Word and element pointing records:
§ §

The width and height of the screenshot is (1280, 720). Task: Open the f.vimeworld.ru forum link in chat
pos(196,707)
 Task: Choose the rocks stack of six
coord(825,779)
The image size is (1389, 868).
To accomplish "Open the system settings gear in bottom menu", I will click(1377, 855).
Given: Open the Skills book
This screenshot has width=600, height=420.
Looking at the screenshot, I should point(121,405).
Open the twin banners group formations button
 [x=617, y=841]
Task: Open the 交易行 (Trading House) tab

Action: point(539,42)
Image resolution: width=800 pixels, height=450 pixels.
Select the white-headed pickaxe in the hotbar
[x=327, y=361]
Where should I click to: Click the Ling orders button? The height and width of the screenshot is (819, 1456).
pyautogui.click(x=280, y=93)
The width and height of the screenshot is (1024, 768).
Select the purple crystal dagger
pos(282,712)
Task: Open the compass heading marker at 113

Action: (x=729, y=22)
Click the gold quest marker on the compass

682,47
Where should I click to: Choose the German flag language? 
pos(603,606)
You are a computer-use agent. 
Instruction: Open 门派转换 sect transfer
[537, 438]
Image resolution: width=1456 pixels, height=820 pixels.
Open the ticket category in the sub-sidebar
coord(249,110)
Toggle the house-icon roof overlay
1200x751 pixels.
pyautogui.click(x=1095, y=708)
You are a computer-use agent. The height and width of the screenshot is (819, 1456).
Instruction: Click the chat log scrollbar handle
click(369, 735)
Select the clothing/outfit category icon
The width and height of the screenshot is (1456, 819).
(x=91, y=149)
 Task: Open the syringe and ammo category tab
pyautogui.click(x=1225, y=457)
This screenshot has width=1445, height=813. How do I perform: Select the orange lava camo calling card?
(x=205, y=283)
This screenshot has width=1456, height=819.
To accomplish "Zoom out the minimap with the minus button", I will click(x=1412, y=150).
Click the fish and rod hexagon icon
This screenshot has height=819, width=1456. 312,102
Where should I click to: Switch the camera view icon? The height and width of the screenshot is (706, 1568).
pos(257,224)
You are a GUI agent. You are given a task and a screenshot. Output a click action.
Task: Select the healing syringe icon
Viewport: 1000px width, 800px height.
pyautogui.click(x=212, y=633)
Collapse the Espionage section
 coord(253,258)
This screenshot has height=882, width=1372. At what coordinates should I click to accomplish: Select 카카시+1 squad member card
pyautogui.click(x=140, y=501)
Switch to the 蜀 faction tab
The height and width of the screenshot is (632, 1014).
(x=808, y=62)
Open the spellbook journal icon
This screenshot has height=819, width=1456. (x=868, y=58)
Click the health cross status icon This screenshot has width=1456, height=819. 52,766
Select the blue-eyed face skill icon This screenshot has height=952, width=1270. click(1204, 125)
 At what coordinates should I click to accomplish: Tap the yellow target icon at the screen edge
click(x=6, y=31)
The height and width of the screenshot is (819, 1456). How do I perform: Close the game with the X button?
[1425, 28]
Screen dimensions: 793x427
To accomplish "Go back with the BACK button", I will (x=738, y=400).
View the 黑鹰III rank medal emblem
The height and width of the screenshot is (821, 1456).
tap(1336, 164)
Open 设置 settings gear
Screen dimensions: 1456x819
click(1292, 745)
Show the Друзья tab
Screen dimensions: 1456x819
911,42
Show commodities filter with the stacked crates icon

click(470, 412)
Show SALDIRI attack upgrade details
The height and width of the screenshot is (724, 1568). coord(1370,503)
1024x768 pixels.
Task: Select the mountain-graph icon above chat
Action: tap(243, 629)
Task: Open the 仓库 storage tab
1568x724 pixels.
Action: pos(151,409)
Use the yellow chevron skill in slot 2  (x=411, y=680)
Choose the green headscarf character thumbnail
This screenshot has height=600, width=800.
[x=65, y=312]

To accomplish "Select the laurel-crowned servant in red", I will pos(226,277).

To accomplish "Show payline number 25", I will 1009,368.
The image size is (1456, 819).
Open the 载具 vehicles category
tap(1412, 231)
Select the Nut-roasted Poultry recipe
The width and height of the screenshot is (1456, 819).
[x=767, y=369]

§ §

Problem to work on -
Copy the records word for word. Begin at the line that has "Show SALDIRI attack upgrade details" and stop after the final line of the records.

Written response -
Show SALDIRI attack upgrade details
The height and width of the screenshot is (724, 1568). coord(1370,503)
1024x768 pixels.
Task: Select the mountain-graph icon above chat
Action: tap(243, 629)
Task: Open the 仓库 storage tab
1568x724 pixels.
Action: pos(151,409)
Use the yellow chevron skill in slot 2  (x=411, y=680)
Choose the green headscarf character thumbnail
This screenshot has height=600, width=800.
[x=65, y=312]

To accomplish "Select the laurel-crowned servant in red", I will pos(226,277).

To accomplish "Show payline number 25", I will 1009,368.
The image size is (1456, 819).
Open the 载具 vehicles category
tap(1412, 231)
Select the Nut-roasted Poultry recipe
The width and height of the screenshot is (1456, 819).
[x=767, y=369]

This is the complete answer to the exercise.